TL:DR

https://quafadas.github.io/ShoelaceSansBundler/

https://github.com/Quafadas/ShoelaceSansBundler

  • One scala file
  • Scala-cli only
  • No bundler
  • with shoelace webcomponents…

Why?

The key idea is to take advantage of the fact that:

  1. browsers are already able to load JavaScript ES modules from a URL
  2. JavaScript CDNs such as unpkg and jsDelivr already serve NPM packages as ES modules from URLs

Backstory

A couple of years back, Arman and I had a conversation about scala JS imports, out of which came the odd notion, that the rather odd looking @JSImport("http://cdn/esModule/import/my/library", "default") turned out to import an ES Module. As a hardcoded ES module, this has serious shortcomings - notably that obtaining the ESModules was tied to the library artifact.

Arman wrote an SBT plugin which interfaced with the linker circumventing this shortcoming. This allowed mappings to be specified at application link time in SBT… dealt with the knarly JSLinker interface… and “proved the concept”

Thanks :-)…

However, I believe the ideal application would be to have it in scala-cli

Status:

Merged!

Some adjustments to scala-js-cli were needed, as well as some changes to scala-cli itself.

Usage Notes

Armans idea ended up being to represent this accordsing to the import map, supported by browsers.

An example importmap.json file, which we would reference in scala-cli, could look like this. The example below which would resolve shoelace components from a CDN, as they are needed.

{
  "imports": {
    "@shoelace-style/shoelace/dist/": "https://cdn.jsdelivr.net/npm/@shoelace-style/shoelace@2.13.1/cdn/"
  }
}

This example shoelace playtime project, demonstrates that it works. It references the a (prototype) shoelace component facade, and loads the Shoelace Input component as an ESModule.

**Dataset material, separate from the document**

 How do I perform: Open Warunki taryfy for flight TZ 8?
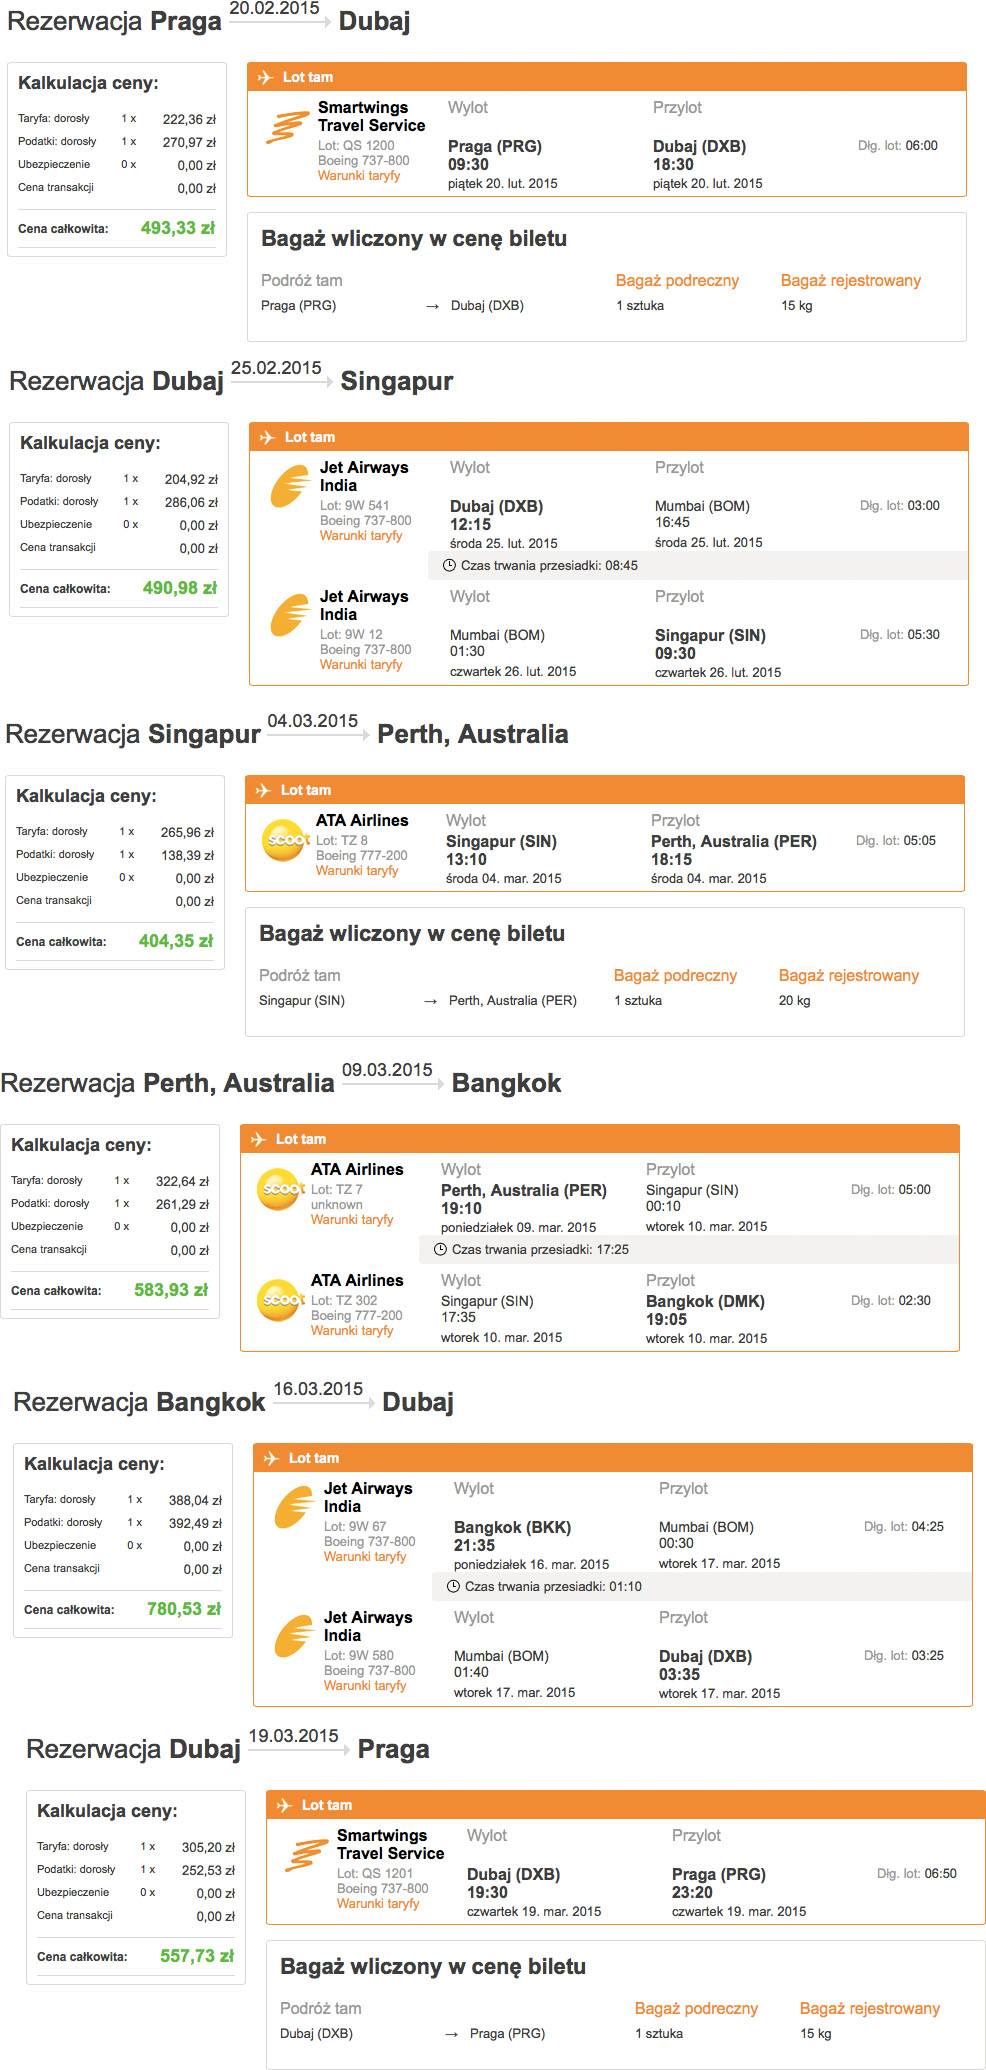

The scalacode that references a button component in the UI library, looks something like.

  @JSImport("@shoelace-style/shoelace/dist/components/button/button.js", JSImport.Namespace)
  @js.native object RawImport extends js.Object

The PR, and associated config remaps the import at link time to to be; "https://cdn.jsdelivr.net/npm/@shoelace-style/shoelace@2.13.1/cdn/components/button/button.js"

The nice part, is that once the remapping is in place… at the application use site it’s a rather convienient to simply using the component as if it were a native scala.js component.

  val button = Button()
  button.addEventListener("click", _ => println("Hello, world!"))
  document.body.appendChild(button)

Note: Scala JS facade authors could choose (for bonus points) to publish the required import map in their library documentation.

Use Cases

Currently, I see three attractive use cases for this.

  1. Facade construction
  2. Testing
  3. “on ramp”

All of which are targeted at keeping people “in the small” for longer, before they need to wheel in the existing, excellent-but-complex toolchain.

Use cases: On ramp

This is the attractive one for me. Scala-js toolchain is relatively involved.

flowchart LR
  compile --> link --> bundle --> serve --> reload

When I started, it took some time, to get used to this, what is connceted to what, etc.. When things go wrong, do I need to look at sbt, vite or what? My understanding ended up something like;

flowchart LR
sbt --> vite
vite --> sbt
vite --> browser
browser --> vite

As far as I can tell, vite is watching files for when they change. When they change it contacts sbt / mill. Now, I think we can simplify that to;

flowchart LR
  scala-cli --> live-server
  live-server --> browser
  browser --> live-server

Where the live server is a vscode extension / intellij static site which reloads on change.

I’m not an eco-system expert - I could have missed something and feedback is welcome - but before mentally flaming this - please read “non-goals”.

Use cases: Facade construction

This sweeps SBT / vite out the way, and the speed at which one can get started with scala-cli, makes, IMHO, facade construction more attractive and easier to swallow in “side projects” to the main application.

Said differently, this allows one to “experiment in the small”.

Use cases: Testing

Because there’s no bi-directional communication between vite / sbt, we are reloading linked artefacts into the browser as a static site, with ESModules resolving in browser.

There’s no bundling step involved, which mean no process syncronisation, so I think UI becomes “unit testable” via playwrite, rather than “integration testable”.

I’m at the beginning of exploring this, but if it works as well as I believe, it will fundamentally change the way I test frontend code.

Non-goals

It is categorically not a goal to replace the existing vite / sbt infrastructure. This is intended to compliment to it. Any work done via this mechanism, can be trivially re-used, either through a bundler or the SBT plugin.

It is hoped, that a new user of scala-js, may be able to experience the joys of scala on the frontend, faster and more simply during an experimentation phase, before wheeling in the existing, excellent-but-complex toolchain.